NatWest Group
NatWest Group is a leading banking and financial services group in the U.K. and Ireland. It has around 60,000 employees and supports over 19 million customers.
Cisco Customer Recycling Solutions helps transform sustainability mindset at leading U.K. bank, finding hidden value in end-of-life IT equipment
NatWest Group is a leading banking and financial services group in the U.K. and Ireland. It has around 60,000 employees and supports over 19 million customers.
NatWest is a familiar name on the U.K High Street. The bank was founded in 1968, serves 19 million customers, and operates branches across the whole of the UK. It also has bold plans for what the bank of the future might look like.
"As an IT team, we've become a lot more conscious of the environmental impact of our decisions," says Mark Holden, Head of Data Networks , NatWest Group. "There is now an emphasis on assessing our impact and reporting progress."
With banking becoming an increasingly mobile and online experience for many, NatWest must continue to strengthen its digital infrastructure. Making these investments in a way that supports long-term value, while reducing unnecessary waste, is critical . Holden recognized an opportunity to rethink how the bank disposed of its end-of-life IT equipment.
"Previously, our priority was simply to secure the data. Disposing of aging equipment was managed locally, and there was no central strategy or formal process," he explains.
Cisco Customer Recycling Solutions is helping transform how NatWest manages its IT hardware. It enables NatWest to establish, for the first time, a consistent process for disposing of obsolete equipment. Disposal processes comply with all applicable regulations, including data security.
A central team now works across NatWest's U.K. operations.
"We piloted it ourselves first," says Holden. "But this has not been a difficult service to 'sell' to local teams. It's a good-news story: we're taking in old equipment and providing a report to show the sustainability gain."

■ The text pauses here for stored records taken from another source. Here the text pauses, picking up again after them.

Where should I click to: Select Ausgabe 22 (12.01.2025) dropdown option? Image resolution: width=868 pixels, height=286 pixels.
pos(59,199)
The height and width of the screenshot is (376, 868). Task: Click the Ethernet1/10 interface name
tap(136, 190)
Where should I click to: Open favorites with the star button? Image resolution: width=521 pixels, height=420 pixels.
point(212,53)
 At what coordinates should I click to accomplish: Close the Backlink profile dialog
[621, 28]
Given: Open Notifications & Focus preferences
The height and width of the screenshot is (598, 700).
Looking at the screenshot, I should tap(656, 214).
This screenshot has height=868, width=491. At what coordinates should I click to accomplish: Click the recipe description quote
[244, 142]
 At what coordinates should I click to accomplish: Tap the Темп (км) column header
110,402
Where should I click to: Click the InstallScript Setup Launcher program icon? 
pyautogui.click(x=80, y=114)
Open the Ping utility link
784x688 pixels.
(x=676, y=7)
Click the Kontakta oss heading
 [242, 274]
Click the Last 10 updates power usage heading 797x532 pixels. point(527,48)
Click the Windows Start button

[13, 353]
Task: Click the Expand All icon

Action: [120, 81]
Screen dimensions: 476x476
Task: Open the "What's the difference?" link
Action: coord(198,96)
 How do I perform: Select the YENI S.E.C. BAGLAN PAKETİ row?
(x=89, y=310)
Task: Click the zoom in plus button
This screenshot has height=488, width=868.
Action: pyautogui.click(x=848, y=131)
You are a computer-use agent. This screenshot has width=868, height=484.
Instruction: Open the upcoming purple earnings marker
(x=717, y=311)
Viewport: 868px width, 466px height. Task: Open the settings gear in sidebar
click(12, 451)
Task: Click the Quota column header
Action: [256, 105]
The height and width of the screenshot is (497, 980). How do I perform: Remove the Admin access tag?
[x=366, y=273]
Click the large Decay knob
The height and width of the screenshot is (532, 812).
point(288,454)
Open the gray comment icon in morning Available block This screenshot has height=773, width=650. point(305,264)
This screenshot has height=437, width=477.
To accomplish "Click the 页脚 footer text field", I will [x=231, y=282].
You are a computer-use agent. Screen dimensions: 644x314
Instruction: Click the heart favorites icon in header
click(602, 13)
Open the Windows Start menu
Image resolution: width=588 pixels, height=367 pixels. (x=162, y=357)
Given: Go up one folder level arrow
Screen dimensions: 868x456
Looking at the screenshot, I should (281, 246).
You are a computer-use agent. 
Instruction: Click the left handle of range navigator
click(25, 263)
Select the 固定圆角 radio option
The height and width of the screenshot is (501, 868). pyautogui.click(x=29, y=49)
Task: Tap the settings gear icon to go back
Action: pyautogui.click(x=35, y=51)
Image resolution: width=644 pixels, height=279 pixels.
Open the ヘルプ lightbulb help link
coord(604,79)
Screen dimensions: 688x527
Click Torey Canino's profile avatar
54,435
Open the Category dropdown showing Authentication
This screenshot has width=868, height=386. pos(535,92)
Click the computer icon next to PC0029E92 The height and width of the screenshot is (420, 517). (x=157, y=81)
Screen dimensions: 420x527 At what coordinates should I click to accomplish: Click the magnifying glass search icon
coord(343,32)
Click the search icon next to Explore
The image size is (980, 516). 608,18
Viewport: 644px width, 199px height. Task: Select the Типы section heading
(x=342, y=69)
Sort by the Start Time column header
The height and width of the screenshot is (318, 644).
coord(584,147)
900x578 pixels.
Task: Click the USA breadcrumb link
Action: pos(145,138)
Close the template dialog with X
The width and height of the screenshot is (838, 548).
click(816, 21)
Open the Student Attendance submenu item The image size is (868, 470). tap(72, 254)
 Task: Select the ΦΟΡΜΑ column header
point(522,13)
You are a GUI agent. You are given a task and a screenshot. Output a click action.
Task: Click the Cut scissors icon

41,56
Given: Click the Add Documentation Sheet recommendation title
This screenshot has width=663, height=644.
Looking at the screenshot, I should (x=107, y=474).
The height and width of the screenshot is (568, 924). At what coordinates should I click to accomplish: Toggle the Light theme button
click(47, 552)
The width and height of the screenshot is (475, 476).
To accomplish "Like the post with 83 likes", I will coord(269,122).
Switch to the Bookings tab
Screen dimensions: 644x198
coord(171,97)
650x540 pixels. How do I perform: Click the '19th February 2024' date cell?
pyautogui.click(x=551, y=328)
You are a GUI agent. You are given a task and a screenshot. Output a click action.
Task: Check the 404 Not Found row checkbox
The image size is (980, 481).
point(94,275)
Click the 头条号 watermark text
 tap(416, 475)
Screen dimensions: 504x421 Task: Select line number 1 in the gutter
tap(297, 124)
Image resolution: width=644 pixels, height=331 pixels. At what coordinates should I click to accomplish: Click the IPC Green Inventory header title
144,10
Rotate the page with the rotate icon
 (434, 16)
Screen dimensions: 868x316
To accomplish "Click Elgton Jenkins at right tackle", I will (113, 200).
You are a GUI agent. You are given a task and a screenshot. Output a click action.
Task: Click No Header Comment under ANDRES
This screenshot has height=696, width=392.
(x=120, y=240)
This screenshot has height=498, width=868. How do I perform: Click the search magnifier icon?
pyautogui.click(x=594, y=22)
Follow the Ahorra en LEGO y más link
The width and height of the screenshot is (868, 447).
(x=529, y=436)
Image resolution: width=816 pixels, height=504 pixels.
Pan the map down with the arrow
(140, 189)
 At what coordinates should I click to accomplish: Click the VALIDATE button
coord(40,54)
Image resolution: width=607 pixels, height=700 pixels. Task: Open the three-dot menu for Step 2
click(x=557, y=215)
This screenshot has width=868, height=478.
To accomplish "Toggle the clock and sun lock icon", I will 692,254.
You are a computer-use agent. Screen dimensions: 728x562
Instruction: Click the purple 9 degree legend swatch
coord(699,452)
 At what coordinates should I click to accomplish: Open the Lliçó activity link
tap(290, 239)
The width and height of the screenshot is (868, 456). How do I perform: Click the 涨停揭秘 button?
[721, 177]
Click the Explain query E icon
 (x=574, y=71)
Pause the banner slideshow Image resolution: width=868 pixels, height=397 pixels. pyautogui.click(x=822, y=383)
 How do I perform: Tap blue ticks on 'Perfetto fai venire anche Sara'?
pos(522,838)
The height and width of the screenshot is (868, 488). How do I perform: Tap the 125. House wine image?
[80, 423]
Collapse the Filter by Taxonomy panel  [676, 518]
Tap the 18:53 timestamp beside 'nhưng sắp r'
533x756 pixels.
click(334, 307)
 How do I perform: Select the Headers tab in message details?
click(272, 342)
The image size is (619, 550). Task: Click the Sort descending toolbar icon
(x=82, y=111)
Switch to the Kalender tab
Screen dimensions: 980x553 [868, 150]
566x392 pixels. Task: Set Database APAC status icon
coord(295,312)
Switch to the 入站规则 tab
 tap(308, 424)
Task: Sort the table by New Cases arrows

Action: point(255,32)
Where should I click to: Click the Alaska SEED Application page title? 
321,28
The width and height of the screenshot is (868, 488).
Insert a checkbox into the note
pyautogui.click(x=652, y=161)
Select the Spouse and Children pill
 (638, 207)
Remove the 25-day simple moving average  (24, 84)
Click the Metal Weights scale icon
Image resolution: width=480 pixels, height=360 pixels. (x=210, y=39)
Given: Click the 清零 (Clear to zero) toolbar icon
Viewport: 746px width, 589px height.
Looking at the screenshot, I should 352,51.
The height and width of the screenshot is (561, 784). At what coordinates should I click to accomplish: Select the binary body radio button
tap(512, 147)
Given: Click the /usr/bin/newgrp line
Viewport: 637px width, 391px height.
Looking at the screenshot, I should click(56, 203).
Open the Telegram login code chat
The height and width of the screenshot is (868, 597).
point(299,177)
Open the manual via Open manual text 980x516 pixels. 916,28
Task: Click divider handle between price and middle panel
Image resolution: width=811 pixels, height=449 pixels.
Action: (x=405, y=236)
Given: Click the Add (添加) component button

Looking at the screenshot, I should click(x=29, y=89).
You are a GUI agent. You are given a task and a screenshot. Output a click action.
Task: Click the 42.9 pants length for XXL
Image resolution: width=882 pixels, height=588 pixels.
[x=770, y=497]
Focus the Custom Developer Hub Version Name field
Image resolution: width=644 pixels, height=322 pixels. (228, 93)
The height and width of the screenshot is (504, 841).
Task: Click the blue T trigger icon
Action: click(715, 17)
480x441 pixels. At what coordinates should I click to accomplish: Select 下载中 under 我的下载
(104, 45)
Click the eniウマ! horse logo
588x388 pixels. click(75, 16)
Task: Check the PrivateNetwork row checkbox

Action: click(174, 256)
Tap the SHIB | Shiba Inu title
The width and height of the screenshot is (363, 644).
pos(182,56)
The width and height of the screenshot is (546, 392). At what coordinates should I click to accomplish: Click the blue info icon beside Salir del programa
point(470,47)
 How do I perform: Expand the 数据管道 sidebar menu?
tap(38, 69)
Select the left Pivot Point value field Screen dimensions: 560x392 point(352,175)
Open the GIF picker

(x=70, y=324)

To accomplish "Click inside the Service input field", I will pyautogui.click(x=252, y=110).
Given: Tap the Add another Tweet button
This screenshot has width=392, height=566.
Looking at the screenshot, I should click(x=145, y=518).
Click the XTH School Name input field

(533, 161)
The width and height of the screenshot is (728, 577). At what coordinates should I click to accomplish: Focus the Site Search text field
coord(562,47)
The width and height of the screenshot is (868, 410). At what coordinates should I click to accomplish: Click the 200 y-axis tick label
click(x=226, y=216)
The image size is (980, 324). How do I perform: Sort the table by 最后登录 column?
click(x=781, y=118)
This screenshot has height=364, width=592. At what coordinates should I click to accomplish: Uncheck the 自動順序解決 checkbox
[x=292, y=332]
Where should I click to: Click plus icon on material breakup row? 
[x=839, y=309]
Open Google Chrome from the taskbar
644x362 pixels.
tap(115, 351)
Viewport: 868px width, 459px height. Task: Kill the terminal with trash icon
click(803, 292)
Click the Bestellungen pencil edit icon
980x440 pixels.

Cisco Customer Recycling Solutions ensures products are disassembled and then processed to retrieve materials such as steel, aluminum, copper, plastics, shredded circuit boards, and cables. These materials are then returned to the market where they are made into new products. Overall, more than 99 percent of the electronics sent for processing are recycled. NatWest then receives a Certificate of Recycling.
"Previously, the objective was to destroy old equipment," says Seun Akiode, Technology Scrum Master, NatWest Group. "Now there is far more consideration of the circular economy. There is value in some of this old hardware."
Cisco Customer Recycling Solutions was adopted in 2023. The uptake, says Holden, has been beyond expectations. In 2023, 562 end-of-life devices were recycled (totaling 14,471 kilograms); in the first five months of 2024, the figures rose to 2738 devices and 85,118 kilograms.
Just as importantly, it hands Holden and his team the evidence to demonstrate their progress.
"We do this because it is the right thing to do," says Holden, "but it's also important that the business, colleagues, and other business units understand the changes that are being made. As we bring new, energy efficient equipment into the business we can now prove that we are recycling and repurposing effectively."
Cisco Customer Recycling Solutions, Holden continues, must be viewed as one element in a suite of sustainability initiatives. NatWest has built an app, Giki Zero, to help colleagues track their carbon footprint; it has partnered with the University of Edinburgh Centre for Business, Climate Change, and Sustainability to create a training module for staff; and it is working with leading sustainability brand Reborn to recycle plastic cards and card readers in a fraud-secure and sustainable process.
"Thinking in a more circular way is helping to reshape how we architect new IT solutions," Holden explains. "Previously, our thinking would have been on bigger and faster services. We still want speed and scale, but we're also now factoring in energy and environmental impacts into first-design principles."